### WHAT YOU ARE ASKED TO DO
Tally the lines below that contain the word "Select", and give only that number.

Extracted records
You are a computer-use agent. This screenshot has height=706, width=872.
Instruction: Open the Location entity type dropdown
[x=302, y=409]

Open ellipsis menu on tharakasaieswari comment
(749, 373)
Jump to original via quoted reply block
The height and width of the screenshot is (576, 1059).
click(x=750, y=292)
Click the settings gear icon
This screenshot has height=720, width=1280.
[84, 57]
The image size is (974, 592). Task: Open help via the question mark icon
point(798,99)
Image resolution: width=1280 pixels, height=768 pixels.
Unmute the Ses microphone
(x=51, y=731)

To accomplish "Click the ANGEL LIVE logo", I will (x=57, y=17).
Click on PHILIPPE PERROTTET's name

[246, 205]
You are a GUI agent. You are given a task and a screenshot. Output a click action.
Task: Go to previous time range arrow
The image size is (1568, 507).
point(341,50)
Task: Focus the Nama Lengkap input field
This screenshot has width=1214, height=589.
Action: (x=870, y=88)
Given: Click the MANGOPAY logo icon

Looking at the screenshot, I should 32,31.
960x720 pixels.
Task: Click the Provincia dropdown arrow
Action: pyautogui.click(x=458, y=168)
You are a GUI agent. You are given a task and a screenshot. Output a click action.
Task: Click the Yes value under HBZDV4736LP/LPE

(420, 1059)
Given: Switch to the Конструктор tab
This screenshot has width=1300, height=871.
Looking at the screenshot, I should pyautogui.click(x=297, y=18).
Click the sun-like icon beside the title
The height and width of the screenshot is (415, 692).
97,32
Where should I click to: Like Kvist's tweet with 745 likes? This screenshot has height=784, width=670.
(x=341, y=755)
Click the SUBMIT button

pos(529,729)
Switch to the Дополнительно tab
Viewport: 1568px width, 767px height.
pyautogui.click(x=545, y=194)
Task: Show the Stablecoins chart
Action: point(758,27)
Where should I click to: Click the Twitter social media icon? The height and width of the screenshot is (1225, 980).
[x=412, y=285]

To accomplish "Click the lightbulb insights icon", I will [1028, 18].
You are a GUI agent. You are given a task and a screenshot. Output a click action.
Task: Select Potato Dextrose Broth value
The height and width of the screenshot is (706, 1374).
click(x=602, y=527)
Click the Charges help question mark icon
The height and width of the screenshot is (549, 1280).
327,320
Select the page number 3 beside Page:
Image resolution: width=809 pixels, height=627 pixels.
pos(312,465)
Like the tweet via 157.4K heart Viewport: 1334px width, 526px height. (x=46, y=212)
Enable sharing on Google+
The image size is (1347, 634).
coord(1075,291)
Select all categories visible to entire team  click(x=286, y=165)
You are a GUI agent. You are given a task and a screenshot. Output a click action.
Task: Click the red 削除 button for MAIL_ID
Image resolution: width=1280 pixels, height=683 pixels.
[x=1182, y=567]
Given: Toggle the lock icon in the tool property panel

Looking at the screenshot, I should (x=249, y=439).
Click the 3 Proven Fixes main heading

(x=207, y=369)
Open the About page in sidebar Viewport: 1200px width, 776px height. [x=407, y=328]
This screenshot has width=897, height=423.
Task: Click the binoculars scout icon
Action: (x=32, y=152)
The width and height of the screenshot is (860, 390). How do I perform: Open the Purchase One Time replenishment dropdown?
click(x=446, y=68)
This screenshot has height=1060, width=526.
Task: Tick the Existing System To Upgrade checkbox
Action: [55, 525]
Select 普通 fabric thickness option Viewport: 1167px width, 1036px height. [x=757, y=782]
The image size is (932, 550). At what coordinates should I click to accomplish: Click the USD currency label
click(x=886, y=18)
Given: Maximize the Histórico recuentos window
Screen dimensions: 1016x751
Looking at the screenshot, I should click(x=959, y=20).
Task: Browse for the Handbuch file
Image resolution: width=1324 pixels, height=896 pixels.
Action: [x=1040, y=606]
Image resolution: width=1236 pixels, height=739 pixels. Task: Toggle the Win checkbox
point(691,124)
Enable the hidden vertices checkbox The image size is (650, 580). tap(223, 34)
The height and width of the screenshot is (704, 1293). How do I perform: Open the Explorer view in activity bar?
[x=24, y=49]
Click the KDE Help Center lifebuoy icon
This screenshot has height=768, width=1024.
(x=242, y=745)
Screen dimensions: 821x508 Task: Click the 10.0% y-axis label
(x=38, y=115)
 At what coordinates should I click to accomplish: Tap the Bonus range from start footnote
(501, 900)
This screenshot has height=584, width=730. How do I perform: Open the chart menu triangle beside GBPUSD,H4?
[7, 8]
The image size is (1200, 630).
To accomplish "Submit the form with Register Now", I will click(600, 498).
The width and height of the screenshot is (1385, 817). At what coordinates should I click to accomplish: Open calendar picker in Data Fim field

### SOLUTION FOR THIS EXERCISE
4